Real-world examples of abnormal distributions:

• Income: in many economies, most people earn moderate incomes while a tiny percentage earn exceptionally high amounts. The right-skewed distribution means the income is pulled upward by high earners.

• Wealth: wealth is even more concentrated than income. Often, a small fraction of the population has a large share of total wealth, a classic example of the Pareto curve.

• City Size: the distribution of city population tends to follow Zipf’s law. A few megacities house enormous populations, while most cities are exponentially smaller. This heavy-tailed curve shows that the largest cities are so much larger than the average that they contain the majority of the people.

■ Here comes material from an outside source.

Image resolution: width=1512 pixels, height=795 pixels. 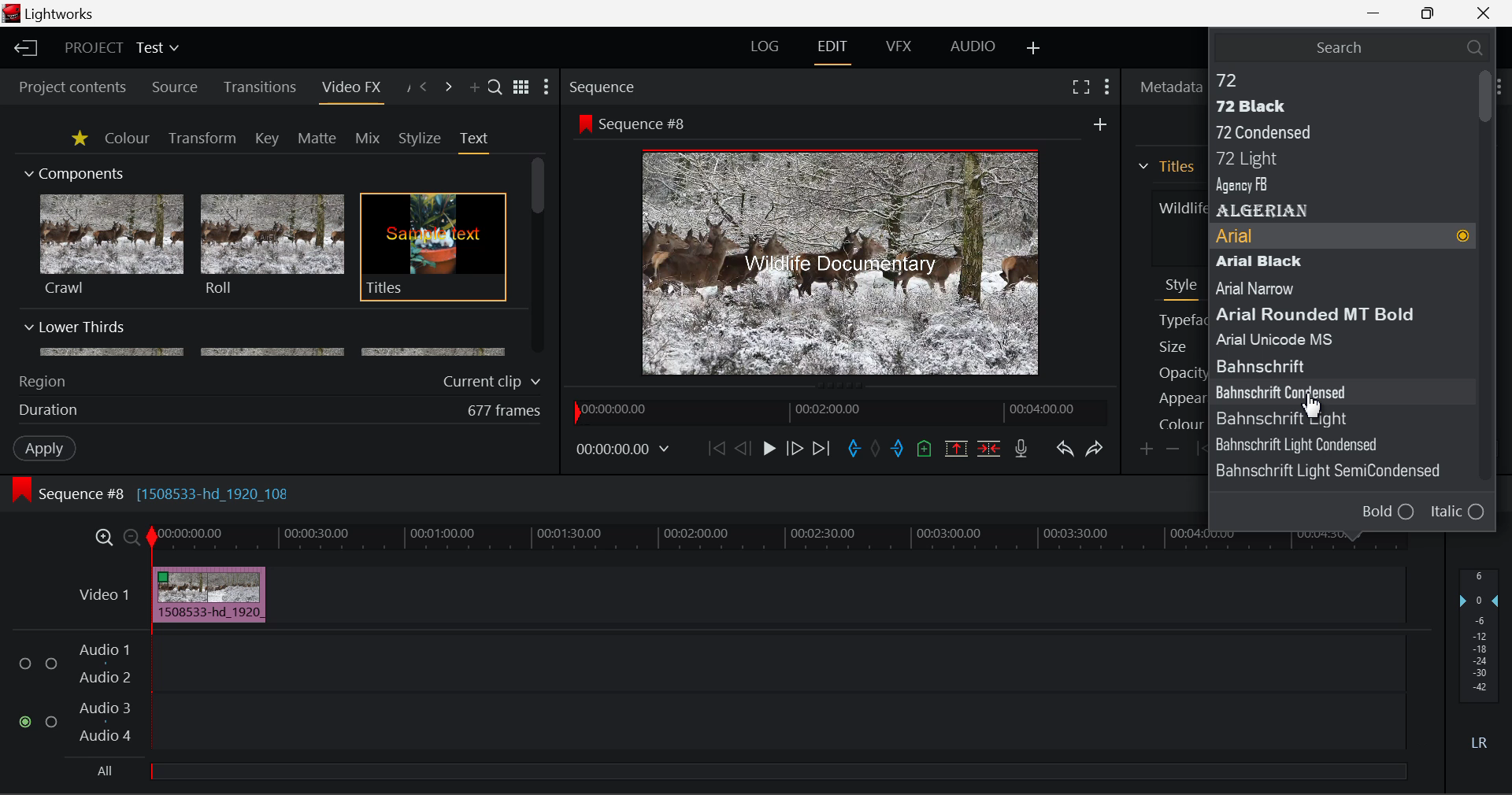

• Asset Returns: stock and other financial asset returns often exhibit heavy tails. Extreme fluctuations — both gains and losses — occur much more frequently than people think. This non-normal behavior is critical to manage risk, as it means rare events like market crashes are more common than a bell curve would suggest.

• Earthquake Magnitude: the frequency and magnitude of earthquakes follows the Gutenberg-Richter curve. Small earthquakes are common. Large ones are rare. But their impacts are disproportionate, skewing the graph.

• Viral Content: the number of likes, views, and shares on online platforms follows a heavy-tailed distribution. Most content receives modest attention, but some posts go viral and attract millions of views. This explains why averages are misleading in digital media analytics.

How you might use abnormal distributions as a mental model: (1) close your eyes — always begin by visualizing the distribution of data to better understand it; (2) assume abnormality — choose models that welcome skewness and heavy tails, and graph it out to really see the data in action; (3) manage your eggs — in fields like finance, consider the implications of heavy tails and plan for the possibility of extreme events that deviate significantly from the average with stress tests and scenario analyses; (4) make informed decisions — be cautious about using the mean as the sole measure, acknowledging that a few extreme values can distort averages and mislead your choices; (5) segment data where applicable — if tracking for marketing, recognize that the average customer doesn’t always encompass the majority experience, and categorize them into groups (e.g. high spenders, average spenders, old, young, tech-savvy, etc.) to better understand customer actions.